─── Data supplied ───

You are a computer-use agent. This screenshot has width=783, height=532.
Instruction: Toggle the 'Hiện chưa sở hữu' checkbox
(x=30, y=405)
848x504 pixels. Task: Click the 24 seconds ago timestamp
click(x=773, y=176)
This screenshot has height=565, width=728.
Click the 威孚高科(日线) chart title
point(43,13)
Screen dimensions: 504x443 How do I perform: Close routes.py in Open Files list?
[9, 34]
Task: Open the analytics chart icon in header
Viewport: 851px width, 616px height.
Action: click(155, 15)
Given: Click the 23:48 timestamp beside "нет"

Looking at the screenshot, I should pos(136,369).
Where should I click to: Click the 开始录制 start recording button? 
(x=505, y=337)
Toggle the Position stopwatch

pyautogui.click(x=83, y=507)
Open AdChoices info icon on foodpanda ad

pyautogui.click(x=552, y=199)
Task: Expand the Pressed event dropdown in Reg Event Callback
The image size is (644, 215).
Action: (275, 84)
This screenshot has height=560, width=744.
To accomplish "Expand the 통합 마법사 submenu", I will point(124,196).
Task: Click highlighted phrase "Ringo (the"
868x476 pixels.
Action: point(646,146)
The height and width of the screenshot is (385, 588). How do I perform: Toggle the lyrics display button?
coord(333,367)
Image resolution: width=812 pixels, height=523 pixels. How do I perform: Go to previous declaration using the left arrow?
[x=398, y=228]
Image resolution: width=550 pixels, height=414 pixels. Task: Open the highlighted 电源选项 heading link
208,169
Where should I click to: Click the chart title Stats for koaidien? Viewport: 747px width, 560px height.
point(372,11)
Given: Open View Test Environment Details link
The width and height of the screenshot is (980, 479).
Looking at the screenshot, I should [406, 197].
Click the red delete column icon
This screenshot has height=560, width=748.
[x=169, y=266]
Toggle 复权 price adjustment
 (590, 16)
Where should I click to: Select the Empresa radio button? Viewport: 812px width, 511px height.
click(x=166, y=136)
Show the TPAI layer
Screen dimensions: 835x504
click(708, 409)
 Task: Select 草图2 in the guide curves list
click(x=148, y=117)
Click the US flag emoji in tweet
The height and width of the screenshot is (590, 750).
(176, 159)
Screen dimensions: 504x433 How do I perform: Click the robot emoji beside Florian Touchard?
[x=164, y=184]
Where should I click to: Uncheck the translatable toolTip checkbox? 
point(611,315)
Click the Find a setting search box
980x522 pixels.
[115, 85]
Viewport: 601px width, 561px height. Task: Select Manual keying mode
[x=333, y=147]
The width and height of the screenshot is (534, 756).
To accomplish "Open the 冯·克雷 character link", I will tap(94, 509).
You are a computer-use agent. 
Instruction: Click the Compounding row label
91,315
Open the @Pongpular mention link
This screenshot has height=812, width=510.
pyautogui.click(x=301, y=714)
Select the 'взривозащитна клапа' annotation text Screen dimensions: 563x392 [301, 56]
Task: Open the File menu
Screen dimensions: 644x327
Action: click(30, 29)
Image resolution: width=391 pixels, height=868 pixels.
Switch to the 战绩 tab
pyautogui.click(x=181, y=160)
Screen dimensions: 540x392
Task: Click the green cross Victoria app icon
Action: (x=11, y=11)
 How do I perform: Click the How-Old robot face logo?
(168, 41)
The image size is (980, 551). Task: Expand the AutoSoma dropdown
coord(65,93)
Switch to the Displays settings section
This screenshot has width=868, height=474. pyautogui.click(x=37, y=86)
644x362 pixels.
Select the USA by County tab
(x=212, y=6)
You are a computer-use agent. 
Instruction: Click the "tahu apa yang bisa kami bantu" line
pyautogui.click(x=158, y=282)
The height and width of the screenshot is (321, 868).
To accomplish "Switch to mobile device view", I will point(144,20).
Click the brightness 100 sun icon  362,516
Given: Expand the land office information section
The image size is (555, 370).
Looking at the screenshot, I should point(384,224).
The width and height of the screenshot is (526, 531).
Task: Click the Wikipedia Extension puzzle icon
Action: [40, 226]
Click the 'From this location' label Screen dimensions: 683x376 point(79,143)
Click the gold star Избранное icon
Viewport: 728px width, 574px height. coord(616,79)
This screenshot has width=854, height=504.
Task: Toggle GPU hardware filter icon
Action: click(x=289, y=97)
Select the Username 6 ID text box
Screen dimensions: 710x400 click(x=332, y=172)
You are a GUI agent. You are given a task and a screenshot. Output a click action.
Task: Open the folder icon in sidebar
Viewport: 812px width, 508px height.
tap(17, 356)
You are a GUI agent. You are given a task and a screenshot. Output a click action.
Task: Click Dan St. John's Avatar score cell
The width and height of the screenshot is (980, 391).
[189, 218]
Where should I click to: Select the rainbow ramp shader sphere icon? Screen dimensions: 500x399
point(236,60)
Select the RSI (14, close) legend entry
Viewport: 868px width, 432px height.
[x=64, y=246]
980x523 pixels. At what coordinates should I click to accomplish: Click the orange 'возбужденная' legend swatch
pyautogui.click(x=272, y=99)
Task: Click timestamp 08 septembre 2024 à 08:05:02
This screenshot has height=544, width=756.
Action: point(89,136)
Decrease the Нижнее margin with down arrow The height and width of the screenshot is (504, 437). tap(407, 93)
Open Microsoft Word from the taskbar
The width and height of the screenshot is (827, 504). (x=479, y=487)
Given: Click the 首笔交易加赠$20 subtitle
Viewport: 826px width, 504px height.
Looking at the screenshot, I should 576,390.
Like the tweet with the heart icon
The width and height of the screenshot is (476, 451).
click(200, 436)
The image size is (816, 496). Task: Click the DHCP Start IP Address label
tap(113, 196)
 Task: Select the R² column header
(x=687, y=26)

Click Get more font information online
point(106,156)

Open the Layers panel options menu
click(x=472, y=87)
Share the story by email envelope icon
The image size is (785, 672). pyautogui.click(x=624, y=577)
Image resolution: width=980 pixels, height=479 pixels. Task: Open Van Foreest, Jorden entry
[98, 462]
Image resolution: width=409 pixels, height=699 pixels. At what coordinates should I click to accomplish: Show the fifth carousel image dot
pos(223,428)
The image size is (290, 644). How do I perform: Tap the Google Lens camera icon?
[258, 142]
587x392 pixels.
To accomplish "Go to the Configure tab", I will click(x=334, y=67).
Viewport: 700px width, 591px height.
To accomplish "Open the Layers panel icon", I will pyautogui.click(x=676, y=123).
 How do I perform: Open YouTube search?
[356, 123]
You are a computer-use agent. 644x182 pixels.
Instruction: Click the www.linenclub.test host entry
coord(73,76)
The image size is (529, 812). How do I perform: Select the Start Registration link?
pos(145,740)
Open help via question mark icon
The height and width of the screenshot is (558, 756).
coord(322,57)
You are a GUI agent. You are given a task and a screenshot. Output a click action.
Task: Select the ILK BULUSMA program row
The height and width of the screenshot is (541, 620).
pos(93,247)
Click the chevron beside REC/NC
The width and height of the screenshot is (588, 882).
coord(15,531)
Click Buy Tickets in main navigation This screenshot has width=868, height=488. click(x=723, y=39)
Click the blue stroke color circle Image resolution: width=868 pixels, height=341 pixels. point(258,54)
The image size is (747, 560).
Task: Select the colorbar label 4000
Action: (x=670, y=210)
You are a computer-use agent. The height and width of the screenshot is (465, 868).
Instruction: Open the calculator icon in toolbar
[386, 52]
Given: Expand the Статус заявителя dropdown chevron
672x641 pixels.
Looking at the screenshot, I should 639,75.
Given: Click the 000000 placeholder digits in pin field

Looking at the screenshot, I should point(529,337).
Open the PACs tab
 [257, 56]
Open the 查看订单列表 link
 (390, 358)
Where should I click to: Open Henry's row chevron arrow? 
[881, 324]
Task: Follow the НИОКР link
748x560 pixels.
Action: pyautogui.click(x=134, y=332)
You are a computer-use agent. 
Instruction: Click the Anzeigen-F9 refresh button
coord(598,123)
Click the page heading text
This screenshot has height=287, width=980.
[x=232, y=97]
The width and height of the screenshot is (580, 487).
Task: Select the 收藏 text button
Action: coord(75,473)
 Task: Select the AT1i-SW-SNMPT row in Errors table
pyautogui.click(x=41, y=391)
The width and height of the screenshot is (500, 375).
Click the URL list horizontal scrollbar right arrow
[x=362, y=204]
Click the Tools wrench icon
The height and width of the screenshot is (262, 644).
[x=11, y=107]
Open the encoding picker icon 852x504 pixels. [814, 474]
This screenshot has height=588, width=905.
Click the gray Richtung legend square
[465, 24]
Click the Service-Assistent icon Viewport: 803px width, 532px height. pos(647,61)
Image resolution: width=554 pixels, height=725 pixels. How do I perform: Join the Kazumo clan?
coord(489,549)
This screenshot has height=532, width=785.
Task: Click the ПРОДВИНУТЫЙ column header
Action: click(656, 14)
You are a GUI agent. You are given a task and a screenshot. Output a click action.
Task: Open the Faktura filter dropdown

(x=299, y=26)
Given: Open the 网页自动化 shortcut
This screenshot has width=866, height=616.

───

■ **What you need to do**
Tally the lines of the entries above that hold the word "tweet"; the number is the whole answer.

■ **Solution for this task**
2